■ **Assignment**:
All entries must be set down once more, precisely as given.

■ **Provided material**:
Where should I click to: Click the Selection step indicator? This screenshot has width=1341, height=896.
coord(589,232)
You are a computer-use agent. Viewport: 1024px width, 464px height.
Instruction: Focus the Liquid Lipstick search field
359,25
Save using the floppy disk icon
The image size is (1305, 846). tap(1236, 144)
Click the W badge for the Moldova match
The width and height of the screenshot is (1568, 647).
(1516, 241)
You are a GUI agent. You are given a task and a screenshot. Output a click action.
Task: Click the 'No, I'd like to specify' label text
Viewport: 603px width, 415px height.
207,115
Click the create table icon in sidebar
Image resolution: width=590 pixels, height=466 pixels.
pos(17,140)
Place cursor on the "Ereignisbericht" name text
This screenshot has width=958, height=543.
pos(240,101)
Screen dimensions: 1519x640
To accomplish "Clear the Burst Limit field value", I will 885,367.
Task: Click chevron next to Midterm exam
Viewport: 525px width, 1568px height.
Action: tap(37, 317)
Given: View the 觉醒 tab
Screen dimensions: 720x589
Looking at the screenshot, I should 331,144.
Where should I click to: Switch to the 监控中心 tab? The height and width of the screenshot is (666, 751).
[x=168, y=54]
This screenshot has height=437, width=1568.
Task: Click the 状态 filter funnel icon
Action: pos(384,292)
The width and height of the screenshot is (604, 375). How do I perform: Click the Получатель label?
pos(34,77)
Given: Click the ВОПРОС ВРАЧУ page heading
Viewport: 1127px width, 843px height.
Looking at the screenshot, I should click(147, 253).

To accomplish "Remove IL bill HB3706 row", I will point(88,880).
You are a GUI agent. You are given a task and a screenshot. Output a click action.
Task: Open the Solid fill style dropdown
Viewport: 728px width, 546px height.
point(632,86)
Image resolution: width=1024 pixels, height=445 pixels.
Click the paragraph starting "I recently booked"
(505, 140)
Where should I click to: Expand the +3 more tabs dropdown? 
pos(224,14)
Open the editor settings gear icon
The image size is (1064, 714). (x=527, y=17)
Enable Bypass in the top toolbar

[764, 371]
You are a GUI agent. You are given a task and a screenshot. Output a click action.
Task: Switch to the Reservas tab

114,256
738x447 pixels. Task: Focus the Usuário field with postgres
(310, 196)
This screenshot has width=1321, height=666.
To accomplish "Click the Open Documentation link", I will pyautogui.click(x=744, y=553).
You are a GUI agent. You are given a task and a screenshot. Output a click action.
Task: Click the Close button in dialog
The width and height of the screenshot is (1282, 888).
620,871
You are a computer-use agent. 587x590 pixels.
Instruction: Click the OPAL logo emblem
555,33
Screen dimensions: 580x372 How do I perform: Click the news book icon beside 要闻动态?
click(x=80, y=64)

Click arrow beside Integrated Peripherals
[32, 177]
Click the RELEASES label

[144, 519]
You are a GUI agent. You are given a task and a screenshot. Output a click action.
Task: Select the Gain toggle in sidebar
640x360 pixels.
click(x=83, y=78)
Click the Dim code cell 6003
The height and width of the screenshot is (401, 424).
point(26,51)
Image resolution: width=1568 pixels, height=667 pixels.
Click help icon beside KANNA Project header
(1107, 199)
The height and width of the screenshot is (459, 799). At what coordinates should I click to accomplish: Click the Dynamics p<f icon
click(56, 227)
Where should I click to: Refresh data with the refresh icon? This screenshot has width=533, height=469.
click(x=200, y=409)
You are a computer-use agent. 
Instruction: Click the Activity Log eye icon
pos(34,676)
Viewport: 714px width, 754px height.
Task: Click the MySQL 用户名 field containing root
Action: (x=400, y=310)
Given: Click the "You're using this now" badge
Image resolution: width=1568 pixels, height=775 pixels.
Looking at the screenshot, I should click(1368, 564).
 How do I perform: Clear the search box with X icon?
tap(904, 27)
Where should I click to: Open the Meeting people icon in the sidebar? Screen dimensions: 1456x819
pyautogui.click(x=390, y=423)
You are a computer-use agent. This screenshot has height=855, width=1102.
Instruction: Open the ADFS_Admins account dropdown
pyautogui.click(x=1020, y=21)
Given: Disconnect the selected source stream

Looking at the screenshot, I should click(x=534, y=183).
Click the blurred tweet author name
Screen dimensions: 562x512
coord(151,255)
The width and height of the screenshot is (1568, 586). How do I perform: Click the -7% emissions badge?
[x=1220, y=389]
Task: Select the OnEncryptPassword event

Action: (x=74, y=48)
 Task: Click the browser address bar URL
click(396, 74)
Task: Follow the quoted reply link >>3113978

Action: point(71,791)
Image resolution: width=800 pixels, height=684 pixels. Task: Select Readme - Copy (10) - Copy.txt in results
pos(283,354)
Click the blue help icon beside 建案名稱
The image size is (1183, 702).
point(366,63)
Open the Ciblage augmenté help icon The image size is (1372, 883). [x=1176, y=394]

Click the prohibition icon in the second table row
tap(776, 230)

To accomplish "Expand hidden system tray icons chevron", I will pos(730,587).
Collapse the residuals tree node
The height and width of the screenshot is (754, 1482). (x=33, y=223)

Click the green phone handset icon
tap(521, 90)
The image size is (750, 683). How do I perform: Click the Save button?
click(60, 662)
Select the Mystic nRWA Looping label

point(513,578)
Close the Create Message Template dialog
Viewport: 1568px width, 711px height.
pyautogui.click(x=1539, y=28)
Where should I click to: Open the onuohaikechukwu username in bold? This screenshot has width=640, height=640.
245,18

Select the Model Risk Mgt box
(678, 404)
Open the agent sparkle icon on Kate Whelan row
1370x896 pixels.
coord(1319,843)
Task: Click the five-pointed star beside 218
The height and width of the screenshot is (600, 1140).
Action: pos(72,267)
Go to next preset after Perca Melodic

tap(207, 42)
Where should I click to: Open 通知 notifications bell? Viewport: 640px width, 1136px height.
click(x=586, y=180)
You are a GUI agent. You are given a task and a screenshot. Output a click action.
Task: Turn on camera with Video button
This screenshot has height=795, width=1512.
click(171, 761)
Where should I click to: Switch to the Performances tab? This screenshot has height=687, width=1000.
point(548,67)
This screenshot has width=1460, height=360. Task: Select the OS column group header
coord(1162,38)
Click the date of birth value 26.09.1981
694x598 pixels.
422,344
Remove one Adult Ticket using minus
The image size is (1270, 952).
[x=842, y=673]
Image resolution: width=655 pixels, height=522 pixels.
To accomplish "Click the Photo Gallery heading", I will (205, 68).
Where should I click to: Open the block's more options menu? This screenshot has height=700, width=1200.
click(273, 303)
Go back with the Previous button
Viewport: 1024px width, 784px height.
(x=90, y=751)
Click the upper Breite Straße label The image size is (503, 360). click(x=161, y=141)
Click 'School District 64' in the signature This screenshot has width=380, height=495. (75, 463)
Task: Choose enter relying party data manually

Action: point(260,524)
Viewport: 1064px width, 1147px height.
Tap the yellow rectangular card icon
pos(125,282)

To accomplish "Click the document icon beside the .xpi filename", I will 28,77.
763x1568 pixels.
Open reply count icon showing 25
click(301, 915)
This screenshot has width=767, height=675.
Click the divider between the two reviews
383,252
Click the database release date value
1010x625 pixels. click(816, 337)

■ **Response to the task**:
Where should I click to: Click the Selection step indicator? This screenshot has width=1341, height=896.
coord(589,232)
You are a computer-use agent. Viewport: 1024px width, 464px height.
Instruction: Focus the Liquid Lipstick search field
359,25
Save using the floppy disk icon
The image size is (1305, 846). tap(1236, 144)
Click the W badge for the Moldova match
The width and height of the screenshot is (1568, 647).
(1516, 241)
You are a GUI agent. You are given a task and a screenshot. Output a click action.
Task: Click the 'No, I'd like to specify' label text
Viewport: 603px width, 415px height.
207,115
Click the create table icon in sidebar
Image resolution: width=590 pixels, height=466 pixels.
pos(17,140)
Place cursor on the "Ereignisbericht" name text
This screenshot has width=958, height=543.
pos(240,101)
Screen dimensions: 1519x640
To accomplish "Clear the Burst Limit field value", I will 885,367.
Task: Click chevron next to Midterm exam
Viewport: 525px width, 1568px height.
Action: tap(37, 317)
Given: View the 觉醒 tab
Screen dimensions: 720x589
Looking at the screenshot, I should 331,144.
Where should I click to: Switch to the 监控中心 tab? The height and width of the screenshot is (666, 751).
[x=168, y=54]
This screenshot has height=437, width=1568.
Task: Click the 状态 filter funnel icon
Action: pos(384,292)
The width and height of the screenshot is (604, 375). How do I perform: Click the Получатель label?
pos(34,77)
Given: Click the ВОПРОС ВРАЧУ page heading
Viewport: 1127px width, 843px height.
Looking at the screenshot, I should click(147, 253).

To accomplish "Remove IL bill HB3706 row", I will point(88,880).
You are a GUI agent. You are given a task and a screenshot. Output a click action.
Task: Open the Solid fill style dropdown
Viewport: 728px width, 546px height.
point(632,86)
Image resolution: width=1024 pixels, height=445 pixels.
Click the paragraph starting "I recently booked"
(505, 140)
Where should I click to: Expand the +3 more tabs dropdown? 
pos(224,14)
Open the editor settings gear icon
The image size is (1064, 714). (x=527, y=17)
Enable Bypass in the top toolbar

[764, 371]
You are a GUI agent. You are given a task and a screenshot. Output a click action.
Task: Switch to the Reservas tab

114,256
738x447 pixels. Task: Focus the Usuário field with postgres
(310, 196)
This screenshot has width=1321, height=666.
To accomplish "Click the Open Documentation link", I will pyautogui.click(x=744, y=553).
You are a GUI agent. You are given a task and a screenshot. Output a click action.
Task: Click the Close button in dialog
The width and height of the screenshot is (1282, 888).
620,871
You are a computer-use agent. 587x590 pixels.
Instruction: Click the OPAL logo emblem
555,33
Screen dimensions: 580x372 How do I perform: Click the news book icon beside 要闻动态?
click(x=80, y=64)

Click arrow beside Integrated Peripherals
[32, 177]
Click the RELEASES label

[144, 519]
You are a GUI agent. You are given a task and a screenshot. Output a click action.
Task: Select the Gain toggle in sidebar
640x360 pixels.
click(x=83, y=78)
Click the Dim code cell 6003
The height and width of the screenshot is (401, 424).
point(26,51)
Image resolution: width=1568 pixels, height=667 pixels.
Click help icon beside KANNA Project header
(1107, 199)
The height and width of the screenshot is (459, 799). At what coordinates should I click to accomplish: Click the Dynamics p<f icon
click(56, 227)
Where should I click to: Refresh data with the refresh icon? This screenshot has width=533, height=469.
click(x=200, y=409)
You are a computer-use agent. 
Instruction: Click the Activity Log eye icon
pos(34,676)
Viewport: 714px width, 754px height.
Task: Click the MySQL 用户名 field containing root
Action: (x=400, y=310)
Given: Click the "You're using this now" badge
Image resolution: width=1568 pixels, height=775 pixels.
Looking at the screenshot, I should click(1368, 564).
 How do I perform: Clear the search box with X icon?
tap(904, 27)
Where should I click to: Open the Meeting people icon in the sidebar? Screen dimensions: 1456x819
pyautogui.click(x=390, y=423)
You are a computer-use agent. This screenshot has height=855, width=1102.
Instruction: Open the ADFS_Admins account dropdown
pyautogui.click(x=1020, y=21)
Given: Disconnect the selected source stream

Looking at the screenshot, I should click(x=534, y=183).
Click the blurred tweet author name
Screen dimensions: 562x512
coord(151,255)
The width and height of the screenshot is (1568, 586). How do I perform: Click the -7% emissions badge?
[x=1220, y=389]
Task: Select the OnEncryptPassword event

Action: (x=74, y=48)
 Task: Click the browser address bar URL
click(396, 74)
Task: Follow the quoted reply link >>3113978

Action: point(71,791)
Image resolution: width=800 pixels, height=684 pixels. Task: Select Readme - Copy (10) - Copy.txt in results
pos(283,354)
Click the blue help icon beside 建案名稱
The image size is (1183, 702).
point(366,63)
Open the Ciblage augmenté help icon The image size is (1372, 883). [x=1176, y=394]

Click the prohibition icon in the second table row
tap(776, 230)

To accomplish "Expand hidden system tray icons chevron", I will pos(730,587).
Collapse the residuals tree node
The height and width of the screenshot is (754, 1482). (x=33, y=223)

Click the green phone handset icon
tap(521, 90)
The image size is (750, 683). How do I perform: Click the Save button?
click(60, 662)
Select the Mystic nRWA Looping label

point(513,578)
Close the Create Message Template dialog
Viewport: 1568px width, 711px height.
pyautogui.click(x=1539, y=28)
Where should I click to: Open the onuohaikechukwu username in bold? This screenshot has width=640, height=640.
245,18

Select the Model Risk Mgt box
(678, 404)
Open the agent sparkle icon on Kate Whelan row
1370x896 pixels.
coord(1319,843)
Task: Click the five-pointed star beside 218
The height and width of the screenshot is (600, 1140).
Action: pos(72,267)
Go to next preset after Perca Melodic

tap(207, 42)
Where should I click to: Open 通知 notifications bell? Viewport: 640px width, 1136px height.
click(x=586, y=180)
You are a GUI agent. You are given a task and a screenshot. Output a click action.
Task: Turn on camera with Video button
This screenshot has height=795, width=1512.
click(171, 761)
Where should I click to: Switch to the Performances tab? This screenshot has height=687, width=1000.
point(548,67)
This screenshot has width=1460, height=360. Task: Select the OS column group header
coord(1162,38)
Click the date of birth value 26.09.1981
694x598 pixels.
422,344
Remove one Adult Ticket using minus
The image size is (1270, 952).
[x=842, y=673]
Image resolution: width=655 pixels, height=522 pixels.
To accomplish "Click the Photo Gallery heading", I will (205, 68).
Where should I click to: Open the block's more options menu? This screenshot has height=700, width=1200.
click(273, 303)
Go back with the Previous button
Viewport: 1024px width, 784px height.
(x=90, y=751)
Click the upper Breite Straße label The image size is (503, 360). click(x=161, y=141)
Click 'School District 64' in the signature This screenshot has width=380, height=495. (75, 463)
Task: Choose enter relying party data manually

Action: point(260,524)
Viewport: 1064px width, 1147px height.
Tap the yellow rectangular card icon
pos(125,282)

To accomplish "Click the document icon beside the .xpi filename", I will 28,77.
763x1568 pixels.
Open reply count icon showing 25
click(301, 915)
This screenshot has width=767, height=675.
Click the divider between the two reviews
383,252
Click the database release date value
1010x625 pixels. click(816, 337)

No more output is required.